Grind Hard Ammo is a small company that just invested $20 million to expand its capacity, including an entire new facility. Weiss added, “I can sell every round I can make. The bottleneck is the components. So long as they have the supplies they need, Grind Hard’s machines are running 24/7. Even with the capacity that we invested in we will still be max’d-out.”
Weiss indicated that the shortage is not due to a lack of supply, but unprecedented demand. “If someone who usually buys two boxes of 9mm sees a case, they’re going to buy it because they don’t know when they’ll find it again,” Weiss said. “That creates a shortage. One of our cartridge-case suppliers pumps out 800,000 loaded rounds of 5.56 a day, and they are backordered until June 2022.”
Contrary to popular belief, it’s not just 9mm and 5.56 NATO/.223 Remington ammo that is in high demand. “Out of the top 20, half of the demand are for rifle cartridges,” said Hornady, “even the venerable .30-30 is backordered. It isn’t just the cartridges most would think of.”
Early in the crisis, rimfire ammunition was still available, but that supply has been exhausted. Every segment of the ammunition market has been affected. Conspiracy theorists have opined that some segment of the government is responsible for buying-up all of the ammo to keep it out of civilian hands, but Guns & Ammo has learned that this is not the case. Hornady, for example, has the FBI contract for its 9mm duty ammo, but they have not seen significant changes in government orders.
“Our law enforcement business is very consistent,” said Hornady. “It’s nowhere near the consumer business in terms of demand.”
A significant amount of Black Hills’ production is also dedicated to meeting their military contracts, but that demand hasn’t shifted, either, we’re told.
Guns & Ammo has heard from readers that it seems other manufacturers may be sitting on the sidelines and holding onto supply, but that isn’t the case either.
“There is no conspiracy,” said Hoffman. “The ammo companies are running as fast as they can. People who think we are waiting around for the price to go up have no understanding of how capitalism works,” Hoffman said. “You build stuff to sell it. Why would companies spend millions on advertising if they didn’t want to fill orders? We just had to turn down an order for 3 million rounds because we couldn’t fill it and also meet our current obligations. That hurts.”
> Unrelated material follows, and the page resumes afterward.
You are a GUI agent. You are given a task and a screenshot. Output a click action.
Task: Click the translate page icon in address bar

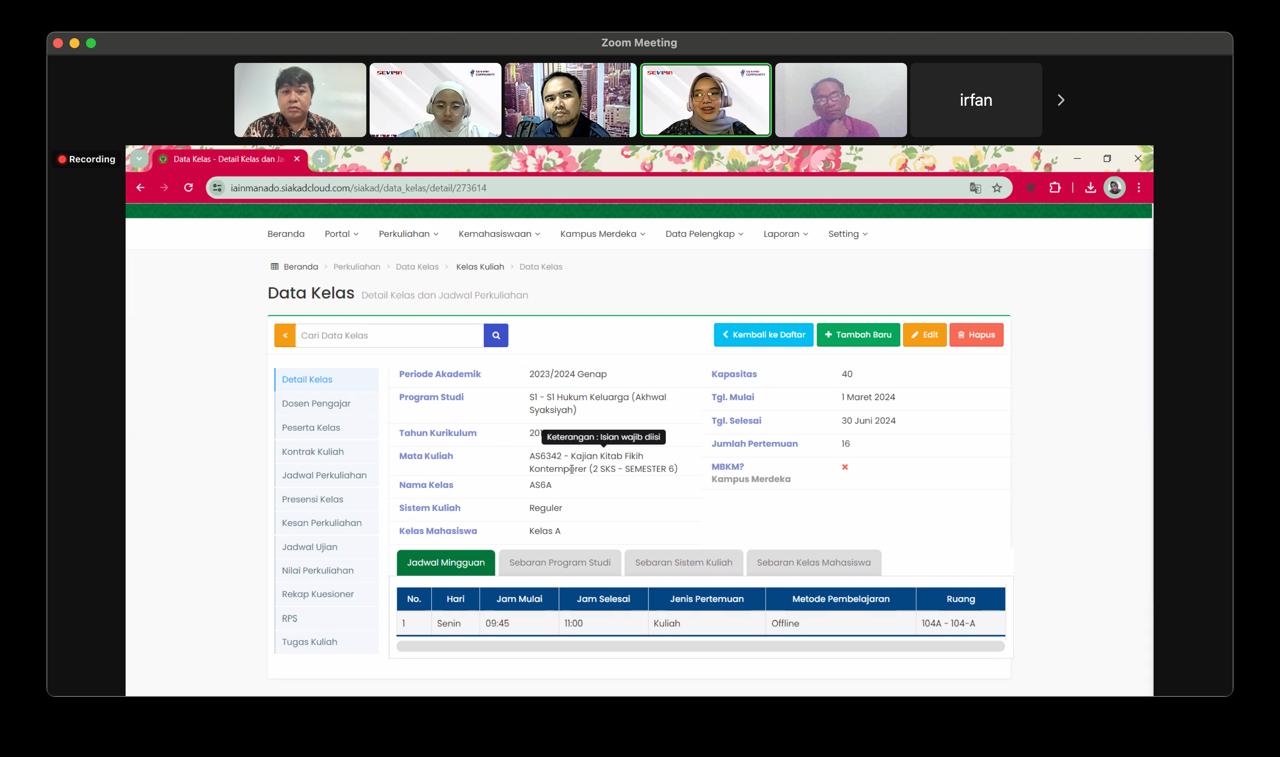[975, 188]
Hornady agreed, “There is no supply problem. There is a demand problem.”
There are other factors, also. What many ammunition consumers don’t realize is that each firearm manufactured must be function fired and proof tested. That requires ammunition, too. Much of Black Hills’ product is dedicated to feeding the firearms industry, we’re told.
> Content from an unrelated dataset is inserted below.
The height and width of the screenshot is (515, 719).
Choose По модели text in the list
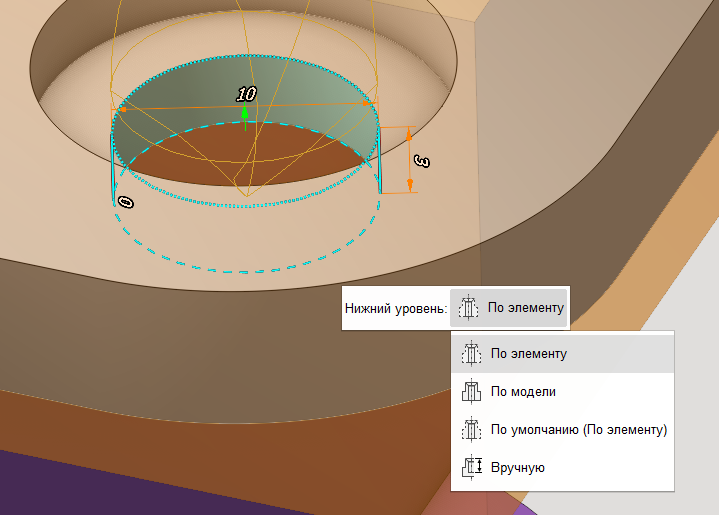[x=522, y=392]
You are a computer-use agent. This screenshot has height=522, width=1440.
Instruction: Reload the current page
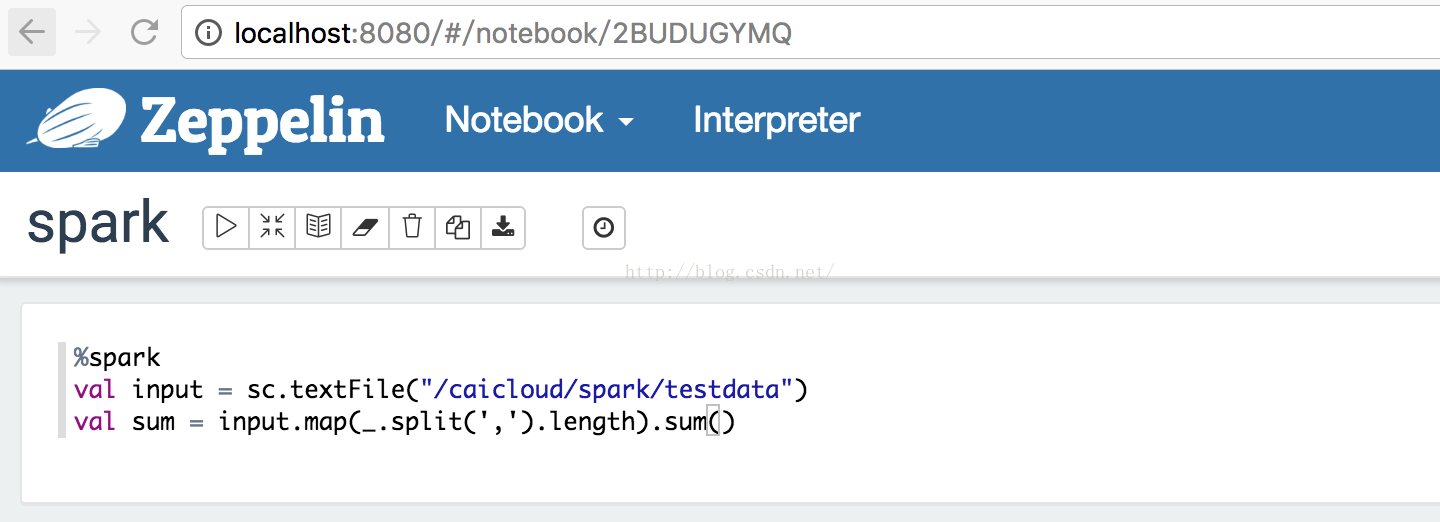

“If a gun company can’t test their guns,” Hoffman said, “they can’t ship them. We have an obligation to them and when, all of the sudden, they need two to three times as much ammo as what was planned for, it’s a challenge.”
The Bottom Line
According to reports, ammo shortages have not affected the US military but law enforcement. However, the US Army 2022 budget calls for cuts to ammunition purchasing. These spending could total $2.1bn next year, down from $2.8bn.It is frustrating to everyone. Be patient and, just as we have seen in the past, the supply will eventually catch up. When that happens, I suggest buying more than you think you’ll need for the next event. This won’t be the last ammo shortage we will see.